堀議長は、合併の枠組みが固まった昨年12月上旬、米沢博孝村長から「村には、2人分が確保される」と聞かされていた。直後の住民懇談会でも、村長はそう説明してきた。「話が違うじゃないか」。村長に迫っても反応はなく、他の3つの村の出席者も口を閉じたままだった。場違いな発言をしているようで、思わず周囲を見渡した。
利賀村を代表する堀議長は、ほかの3村とは異なる事情を抱えて協議に臨んでいた。4つの村の人口は、いずれも1,000人前後。8人か10人の議員がいる。2回目の定数が減るのは同じだが、それぞれの村を取り巻く環境には大きな違いがあった。

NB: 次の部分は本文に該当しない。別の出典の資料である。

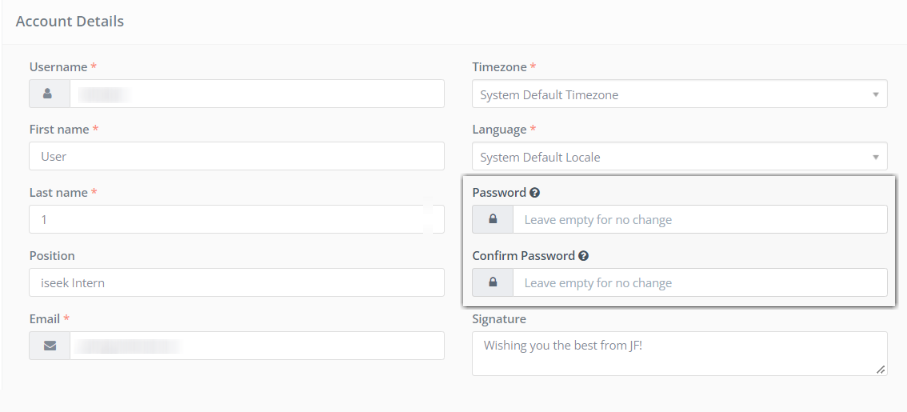Click into the Confirm Password input

coord(699,283)
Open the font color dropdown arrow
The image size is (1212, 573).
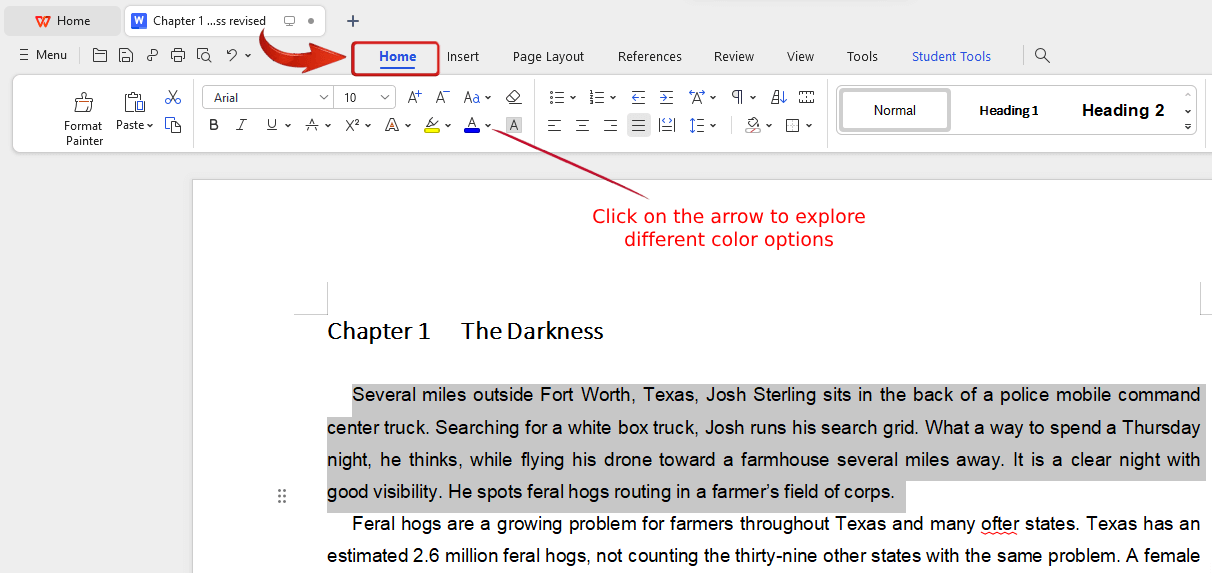[488, 126]
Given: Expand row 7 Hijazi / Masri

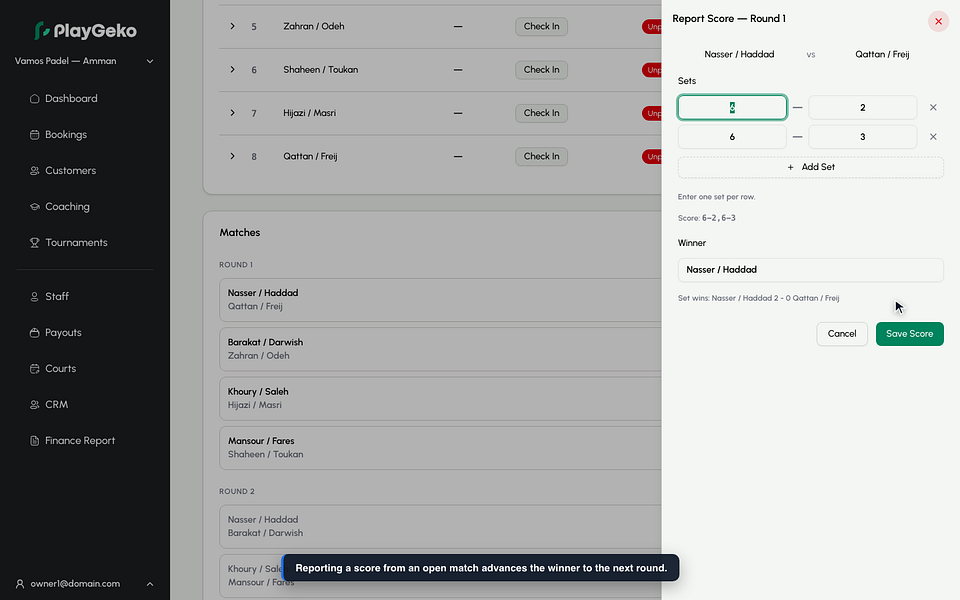Looking at the screenshot, I should [233, 113].
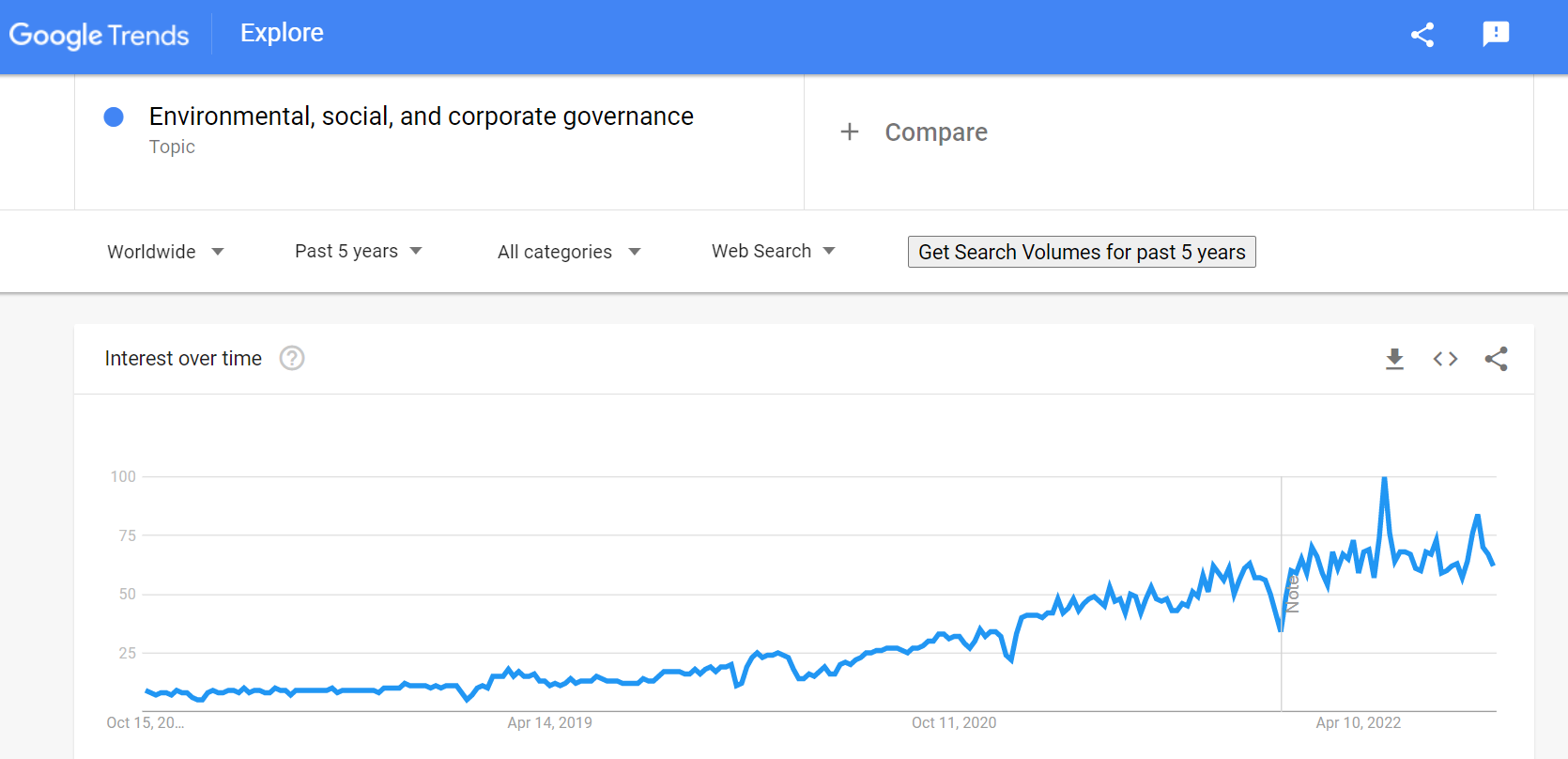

東海北陸道が昨年、岐阜県白川村まで開通。平と上平村は山あいの小さな村だが、世界遺産の「合掌造り集落」を生かし、中京圏から人を呼び込むなど「観光」という産業基盤を築いた。井口村は新しい市のほぼ中央に位置し、「合併しても辺境になるという意識はない」(伊東浩村長)。
利賀村は世界演劇祭を開催し、「演劇の村」として全国に名をはせている。そば祭りなど集客力のあるイベントも多く、村を挙げて地域おこしに努めてきた。しかし、イベントだけでは村民の懐は潤わないと、堀議長は身に染みて感じている。
「山村の産業は限られているんです。利賀ではそれが何か。公共事業ですよ。村は陳情と公共事業で成り立っている」
村民の約3割が、建設業に就いているのが実態だ。国や県の事業を村が呼び込み、村民の要望を受けた議員が地盤の業者に仕事を引っ張る。トラブルがあれば、仲介役になるのは議員。行政、村民にとって欠かせない存在になっている。